At present, the 17-year-old Cyrus has an undeniable presence, but her dramatic abilities largely consist of two moves: scrunching up her face and staring wistfully into the distance.
Cyrus is doing a little of both when we first meet her character Ronnie, a sullen teenager seething at the idea of spending the summer at her father’s beachfront Georgia home. Apparently, Ronnie is some kind of musical genius, but has not touched the piano since her parents’ divorce several years ago.
While dad (Greg Kinnear) busies himself bonding with Ronnie’s adorable little brother (Bobby Coleman), Ronnie fends off the wholesome advances of Will (Liam Hemsworth), the local hunk/mechanic/aquarium volunteer/volleyball stud.
Both men soon melt Ronnie’s cold, cold heart, and when a bunch of turtle eggs that Ronnie and Will have tended end up hatching and all those baby turtles paddle off into the foamy Atlantic, you think, maybe, just maybe things are going to be OK for these two crazy kids.
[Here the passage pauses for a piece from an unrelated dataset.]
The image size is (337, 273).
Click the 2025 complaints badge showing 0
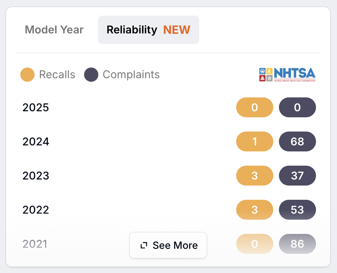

But since “The Last Song” is another leg on the never-ending Nicholas Sparks Death Tour, you always sense The Reaper’s bony hand circling over the proceedings, waiting to randomly pick off another victim. Sure enough, it is not long before someone is mentioning “medicine” and insisting, “I’m fine.”
Proximity
The movie’s proximity to “Dear John” makes Sparks’ use of tragedy as a device all the more risible, and director Julie Ann Robinson shamelessly milks the situation to such a degree that she probably would have the Transformers’ army of Decepticon robots bawling their sensors out.
Kinnear lends the movie a dignity it does not deserve and stands as the only cast member whose dramatic moments are not propped up by soaring musical cues.
The barrage of songs does come in handy, spelling out every beat of emotion contained in the story. So when Ronnie drives away at the end and the music rises and a singer (it’s Miley!) tells us that “there is no guarantee that this life is easy,” we know she speaks truth, if only because death never takes a holiday in Sparks Country.
“The Last Song,” released by Disney’s Touchstone Pictures, is rated PG for thematic material, some violence, sensuality and mild language. Running time: 101 minutes. Two stars out of four.